• _The problem_: Give the entries again exactly; drop the pictures.
═══ Given data
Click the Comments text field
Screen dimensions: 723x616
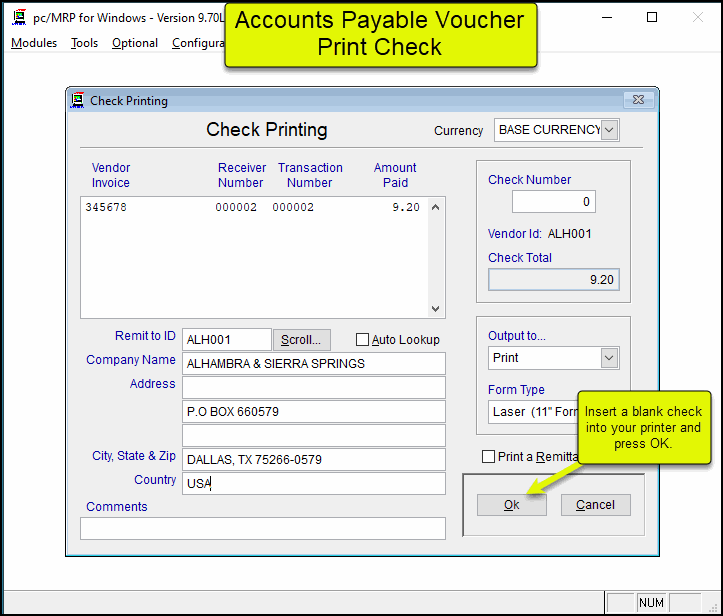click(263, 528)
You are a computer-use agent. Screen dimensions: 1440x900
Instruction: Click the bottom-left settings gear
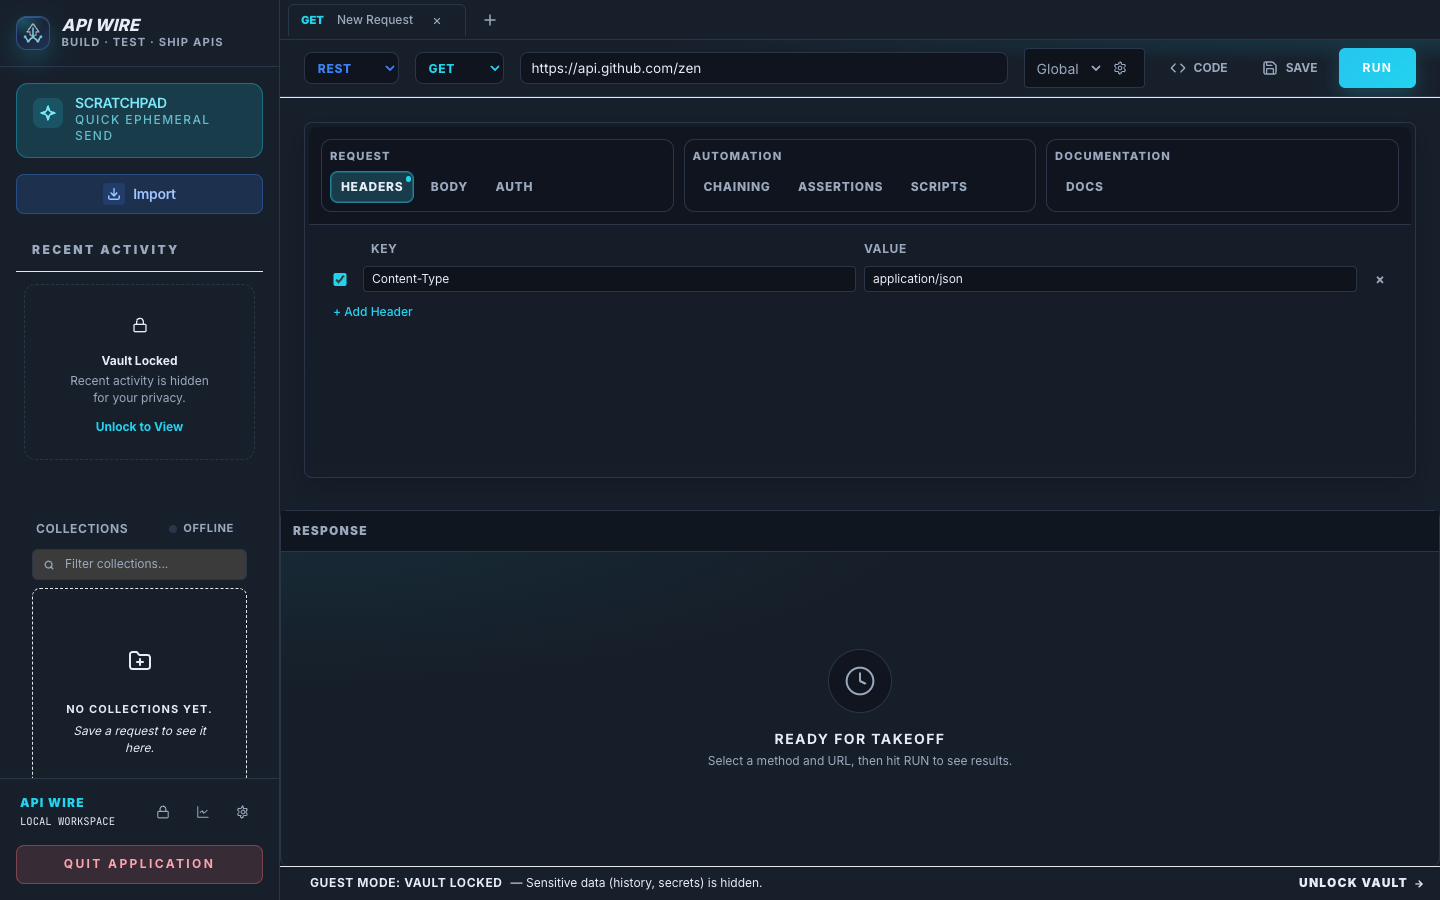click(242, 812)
══════
• _Result for this exercise_:
Click the Comments text field
Screen dimensions: 723x616
click(263, 528)
You are a computer-use agent. Screen dimensions: 1440x900
Instruction: Click the bottom-left settings gear
click(242, 812)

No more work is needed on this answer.